Optimizing 6502 Assembly Programming

JamesD · April 28, 2015

I could adjust the value of commandtableH and commandtableL to reflect the negative value.

BTW, is there a better way to do this in as65? (not even sure if this code is legal)

commandtable1:
	.byt	>playsongend		; 0 end of song
	.byt	>playsongend		; just in case
commandtable2:
	.byt	<playsongend		; 0 end of song
	.byt	<playsongend		; just in case
.define commandtableH commandtable1+128 ; adjust for negative bit
.define commandtableL commandtable2+128 ; adjust for negative bit

Switched from #define to .define

*edit*

Ok, so .define doesn't work. It claims commandtableL and commandtableH are undefined.

This is what I had to do:

	tax					; move the command table offset to x
	lda	commandtableH+128,x		; load MSB of the command address, 128 added to offset negative bit
	pha					; push it on the stack
	lda	commandtableL+128,x		; load LSB of the command address, 128 added to offset negative bit
	pha					; push it on the stack	
	rts					; call address on the stack

...

commandtableH:
	.byt	>playsongend		; 0 end of song
	.byt	>playsongend		; just in case
commandtableL:
	.byt	<playsongend		; 0 end of song
	.byt	<playsongend		; just in case

It assembles anyway, I can't promise it works without testing. Apparently I have commands disabled with the Donkey Kong code so I tested it at some point and then disabled it. The output in the .lst file looks like what I want.

Yes I know as65 lets me define the table with .hibyte .lobyte but the assembler the code was originally written for doesn't and I may have to port it back to that assembler.

*edit*

That's 20 clock cycles... vs 14 best case for the stack based approach, 17 in the code from post #48 and 24 in post #47.

So for my music player and typical code it would be worse but under the proper conditions you might save some clock cycles.

You would need to know the stack won't overwrite your jump table, no interrupts can take place before the stack is restored, you have to know what the stack is supposed to be on exit and you have to use values that don't need the initial ASL all to save 6 clock cycles.

If you have to disable and re-enable interrupts the best case version is 18 clock cycles instead of 14.

FWIW, for my code I could store your jump table at the top of the stack if I used the proper entry values.
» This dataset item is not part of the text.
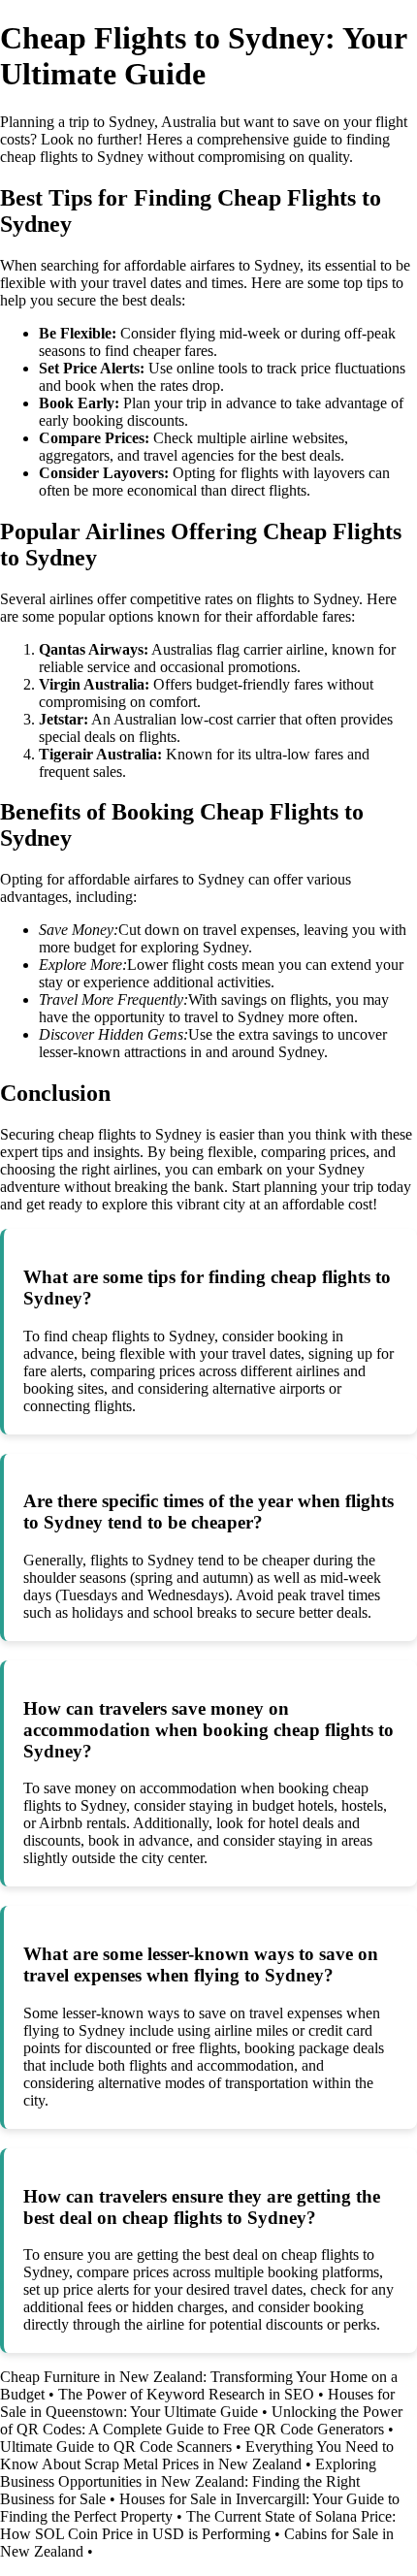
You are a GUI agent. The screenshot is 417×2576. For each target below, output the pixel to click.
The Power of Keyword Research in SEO (186, 2394)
Instead of using just the negative bit as a flag like I did, I'd have to use -2, -4, -6, -8, etc... which translate to $FE, $FC, $FA, $F8, etc...

To set it up I'd copy the existing stack down far enough to insert my table and adjust the stack pointer accordingly but you don't have to do that if you don't need to restore the stack on exit.
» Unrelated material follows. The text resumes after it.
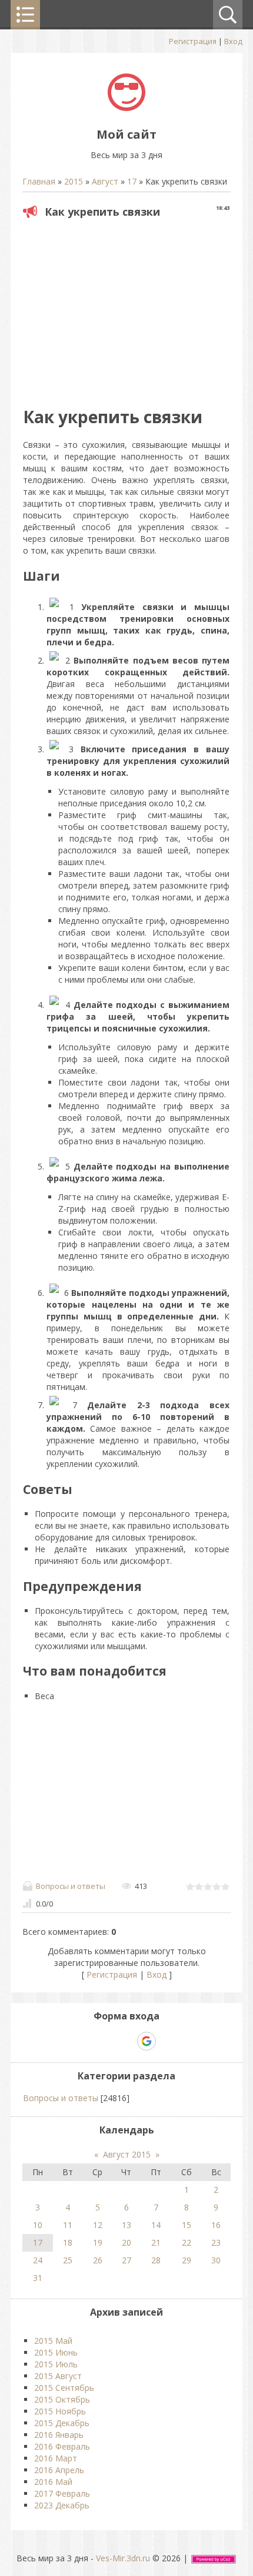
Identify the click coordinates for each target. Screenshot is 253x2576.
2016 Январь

Edited April 29, 2015 by JamesD

JamesD · April 29, 2015

There is a way you can guarantee the best case for the stack based table jump.
If for example you have a game that can complete all it's updates in less than one interrupt cycle (vertical blank?) and then it waits for an interrupt before performing another update, the main game loop could save the stack pointer, set it to a fixed address and after an interrupt it could restore the stack pointer.
Then the interrupt handler can potentially use the best case code.

Since the main loop was waiting for the interrupt anyway, saving the stack pointer doesn't cost additional clock cycles.
If the stack pointer is saved to X with TSX, then restoring it only requires 2 clock cycles on return from the interrupt.

One problem, if you are waiting for an interrupt, why do you need to save that few clock cycles?
That would mean the delay would have to be short and you'd need to make enough table jumps inside the interrupt to save more clock cycles than the wait.

In theory

MaPa · April 29, 2015

And what is the purpose of your stack based jumps experiments?

JamesD · April 29, 2015

And what is the purpose of your stack based jumps experiments?

Creature XL posted it as a possible optimization and I just compared it to code I have already written for a music player I wrote.

The proposed optimization has a pretty narrow application since under situations like mine the code is actually slower.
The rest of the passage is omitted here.